• [Task instructions]: Check every line of the data for the word "accomplish", and copy those that have it.

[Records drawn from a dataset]
Content starts

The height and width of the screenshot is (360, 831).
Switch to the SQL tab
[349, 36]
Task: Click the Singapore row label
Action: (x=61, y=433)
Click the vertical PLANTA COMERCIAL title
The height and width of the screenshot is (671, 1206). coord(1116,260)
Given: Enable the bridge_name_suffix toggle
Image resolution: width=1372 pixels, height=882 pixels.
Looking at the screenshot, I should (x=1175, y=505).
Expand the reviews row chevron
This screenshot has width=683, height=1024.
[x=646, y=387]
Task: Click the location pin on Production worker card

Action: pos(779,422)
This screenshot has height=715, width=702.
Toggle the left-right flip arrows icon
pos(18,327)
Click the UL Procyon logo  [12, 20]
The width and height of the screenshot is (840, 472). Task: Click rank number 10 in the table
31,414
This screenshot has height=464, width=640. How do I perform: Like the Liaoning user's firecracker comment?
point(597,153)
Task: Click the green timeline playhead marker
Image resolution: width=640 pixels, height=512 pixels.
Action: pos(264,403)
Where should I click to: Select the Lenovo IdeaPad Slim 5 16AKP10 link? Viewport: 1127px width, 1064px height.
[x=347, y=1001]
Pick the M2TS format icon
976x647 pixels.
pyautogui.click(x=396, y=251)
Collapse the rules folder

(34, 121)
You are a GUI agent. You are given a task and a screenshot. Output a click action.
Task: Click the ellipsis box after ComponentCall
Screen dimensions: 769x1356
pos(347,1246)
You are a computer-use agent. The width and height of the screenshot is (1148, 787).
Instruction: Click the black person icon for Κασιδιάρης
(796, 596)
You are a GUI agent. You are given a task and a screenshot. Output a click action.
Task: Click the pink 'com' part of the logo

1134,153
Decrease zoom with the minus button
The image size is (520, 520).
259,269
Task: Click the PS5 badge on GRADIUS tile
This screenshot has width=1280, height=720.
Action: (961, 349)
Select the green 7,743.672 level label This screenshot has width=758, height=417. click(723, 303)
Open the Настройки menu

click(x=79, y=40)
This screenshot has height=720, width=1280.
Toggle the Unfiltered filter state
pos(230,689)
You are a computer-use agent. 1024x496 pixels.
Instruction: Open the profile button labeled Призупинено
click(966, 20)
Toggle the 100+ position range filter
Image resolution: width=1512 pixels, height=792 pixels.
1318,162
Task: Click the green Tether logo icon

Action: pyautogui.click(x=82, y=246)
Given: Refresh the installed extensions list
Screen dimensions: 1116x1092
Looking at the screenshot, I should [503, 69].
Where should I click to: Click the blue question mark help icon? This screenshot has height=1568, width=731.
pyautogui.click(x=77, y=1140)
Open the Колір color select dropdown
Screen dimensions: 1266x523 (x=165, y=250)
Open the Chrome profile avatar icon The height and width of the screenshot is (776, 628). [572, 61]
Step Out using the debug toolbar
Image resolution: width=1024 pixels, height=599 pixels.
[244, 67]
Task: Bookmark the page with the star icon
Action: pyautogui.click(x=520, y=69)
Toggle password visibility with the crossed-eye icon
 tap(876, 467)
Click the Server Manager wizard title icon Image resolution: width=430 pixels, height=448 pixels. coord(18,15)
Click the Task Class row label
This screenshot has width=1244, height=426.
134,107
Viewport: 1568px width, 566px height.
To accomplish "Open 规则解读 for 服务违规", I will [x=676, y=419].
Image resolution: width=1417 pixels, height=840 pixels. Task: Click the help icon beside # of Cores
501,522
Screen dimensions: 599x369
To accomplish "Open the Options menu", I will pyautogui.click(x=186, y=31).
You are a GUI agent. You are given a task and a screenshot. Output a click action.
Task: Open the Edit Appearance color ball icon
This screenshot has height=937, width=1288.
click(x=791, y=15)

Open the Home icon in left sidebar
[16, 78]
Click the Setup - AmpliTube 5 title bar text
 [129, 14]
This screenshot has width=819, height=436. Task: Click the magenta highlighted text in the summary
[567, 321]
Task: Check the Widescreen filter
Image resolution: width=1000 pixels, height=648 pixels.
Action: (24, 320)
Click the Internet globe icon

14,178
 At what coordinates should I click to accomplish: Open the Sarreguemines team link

Content ends

• [Answer section]:
To accomplish "Open 规则解读 for 服务违规", I will [x=676, y=419].
To accomplish "Open the Options menu", I will pyautogui.click(x=186, y=31).
 At what coordinates should I click to accomplish: Open the Sarreguemines team link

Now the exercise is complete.